> [Prompt] Set down exactly the lines below, starting at the one that contains "2576x1370 pixels. At" and ending at the one that contains "Click the info", with both of those lines included and nothing else.

-- Opening Marker --

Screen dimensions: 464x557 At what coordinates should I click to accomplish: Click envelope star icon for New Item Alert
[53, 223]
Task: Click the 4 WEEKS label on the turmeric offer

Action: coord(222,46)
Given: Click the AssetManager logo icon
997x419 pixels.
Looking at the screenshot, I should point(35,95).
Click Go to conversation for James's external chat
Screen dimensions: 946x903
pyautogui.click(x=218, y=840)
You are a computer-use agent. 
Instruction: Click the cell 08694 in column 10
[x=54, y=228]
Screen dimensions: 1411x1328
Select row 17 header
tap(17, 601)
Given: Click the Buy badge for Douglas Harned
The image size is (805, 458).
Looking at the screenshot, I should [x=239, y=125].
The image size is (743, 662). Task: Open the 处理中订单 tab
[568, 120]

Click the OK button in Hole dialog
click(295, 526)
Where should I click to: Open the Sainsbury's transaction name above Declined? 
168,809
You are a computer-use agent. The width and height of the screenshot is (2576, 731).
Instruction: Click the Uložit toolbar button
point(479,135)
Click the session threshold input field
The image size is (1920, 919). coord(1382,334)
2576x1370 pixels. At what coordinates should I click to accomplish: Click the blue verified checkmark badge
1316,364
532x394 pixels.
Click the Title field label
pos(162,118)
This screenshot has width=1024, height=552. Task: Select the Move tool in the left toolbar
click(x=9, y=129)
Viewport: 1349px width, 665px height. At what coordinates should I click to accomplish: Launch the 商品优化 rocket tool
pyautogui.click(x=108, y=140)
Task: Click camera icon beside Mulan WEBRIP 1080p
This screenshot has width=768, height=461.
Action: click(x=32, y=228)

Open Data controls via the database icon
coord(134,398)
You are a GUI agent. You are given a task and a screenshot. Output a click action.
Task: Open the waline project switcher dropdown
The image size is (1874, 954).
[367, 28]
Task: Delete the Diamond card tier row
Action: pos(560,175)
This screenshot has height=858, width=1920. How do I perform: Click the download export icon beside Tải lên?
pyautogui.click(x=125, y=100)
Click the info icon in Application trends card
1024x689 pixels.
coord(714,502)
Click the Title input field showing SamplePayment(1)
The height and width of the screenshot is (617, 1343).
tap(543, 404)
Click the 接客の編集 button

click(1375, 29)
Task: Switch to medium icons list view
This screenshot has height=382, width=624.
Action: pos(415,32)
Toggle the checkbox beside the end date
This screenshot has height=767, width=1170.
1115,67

-- Closing Marker --

> [Exercise result]
2576x1370 pixels. At what coordinates should I click to accomplish: Click the blue verified checkmark badge
1316,364
532x394 pixels.
Click the Title field label
pos(162,118)
This screenshot has width=1024, height=552. Task: Select the Move tool in the left toolbar
click(x=9, y=129)
Viewport: 1349px width, 665px height. At what coordinates should I click to accomplish: Launch the 商品优化 rocket tool
pyautogui.click(x=108, y=140)
Task: Click camera icon beside Mulan WEBRIP 1080p
This screenshot has width=768, height=461.
Action: click(x=32, y=228)

Open Data controls via the database icon
coord(134,398)
You are a GUI agent. You are given a task and a screenshot. Output a click action.
Task: Open the waline project switcher dropdown
The image size is (1874, 954).
[367, 28]
Task: Delete the Diamond card tier row
Action: pos(560,175)
This screenshot has height=858, width=1920. How do I perform: Click the download export icon beside Tải lên?
pyautogui.click(x=125, y=100)
Click the info icon in Application trends card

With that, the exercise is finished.